Ursa plans to begin offering weekly reports tracking oil supplies in the Caribbean, the Middle East-North Africa region and Europe in 2017, adding reports for the Asia-Pacific, Africa and the Americas in 2018.
“We are going to be measuring a majority of the world’s oil storage to provide transparency,” Derek Edinger, Ursa co-founder and vice president for strategic partnerships, said Aug. 10 at the Small Satellite conference here. “It’s not just China that is important.”
In May, Ursa began offering customers weekly China Oil Storage reports.

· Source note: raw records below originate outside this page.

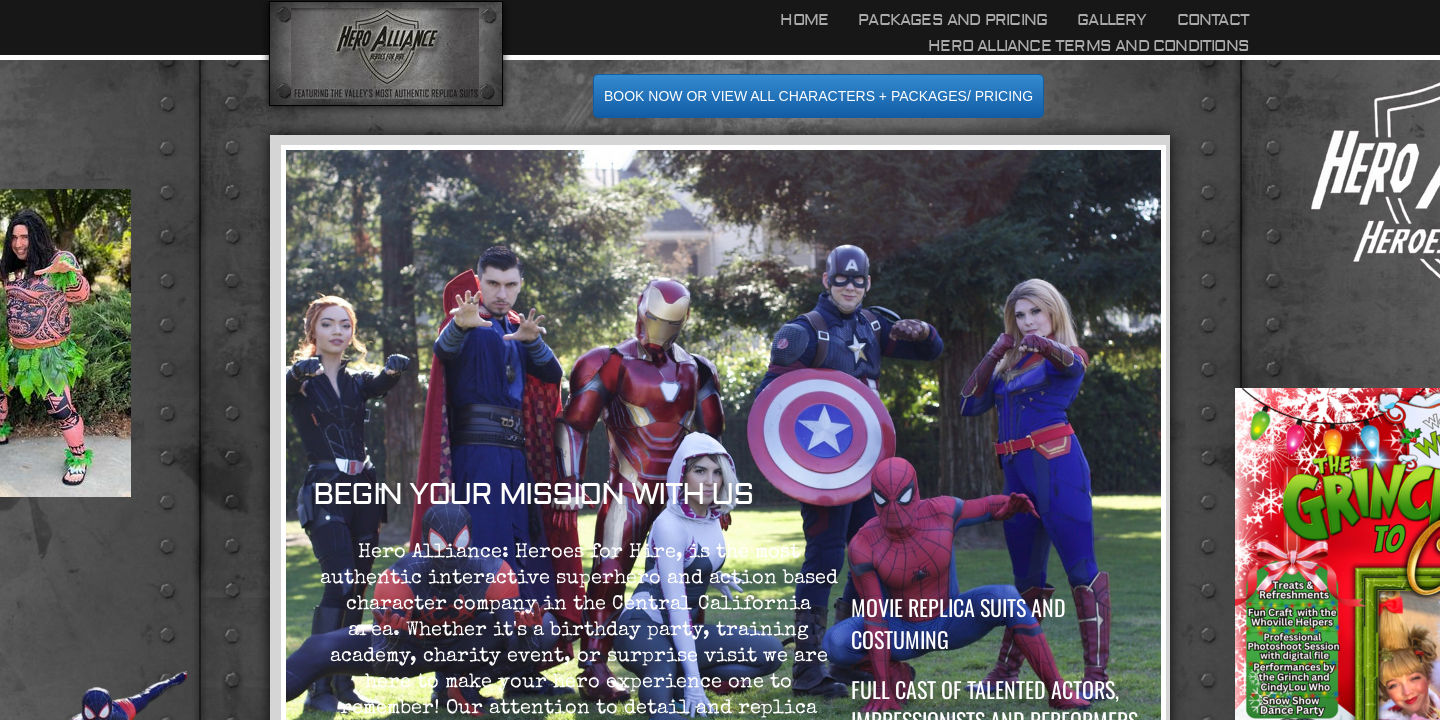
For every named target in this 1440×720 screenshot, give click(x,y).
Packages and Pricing (952, 20)
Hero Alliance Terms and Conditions (1088, 46)
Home (804, 20)
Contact (1213, 20)
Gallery (1111, 20)
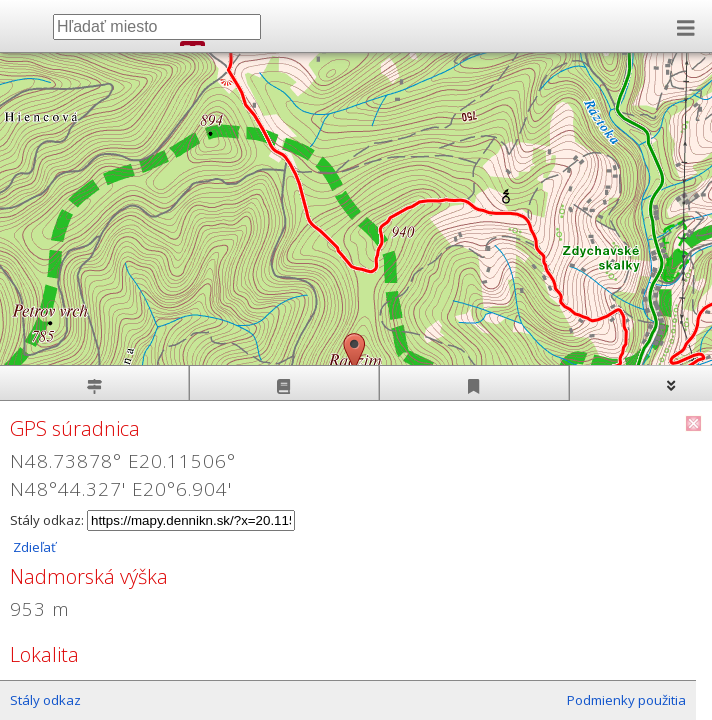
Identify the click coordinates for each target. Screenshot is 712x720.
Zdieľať (33, 547)
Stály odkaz (45, 700)
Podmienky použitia (626, 700)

“There are other places in the world in which there is no official reporting of oil inventories,” Julie Baker, Ursa co-founder and vice president of operations, told SpaceNews. “Our customers are asking for more, especially with this regional focus. With our satellite-based radar as a source, we can get reliable weekly information in cloudy areas of the world.”
Financial analysts and energy firms often struggle to find reliable sources of data on oil supplies in the Middle East and North Africa. “Oil storage gives a good indication of how much oil is being staged to be shipped out of that region,” Edinger said.
For Europe and the Americas, where reliable data is easier to obtain, customers are clamoring for the type of frequent updates Ursa will offer, Edinger said.
Ursa is not alone in using satellites to monitor oil supplies. Orbital Insight monitors more than 20,000 oil tanks around the world.
What sets Ursa apart is its reliance on SAR data. The Earth-observation imagery and information market is dominated by companies that capture and analyze visual imagery. In contrast, Ursa relies on SAR, which gathers imagery through clouds and smog, day and night.
Both Ursa and Orbital Insight forged agreements in June with Italy’s e-Geos, the company owned by Telespazio and the Italian space agency ASI that operates four Cosmos-SkyMed SAR satellites.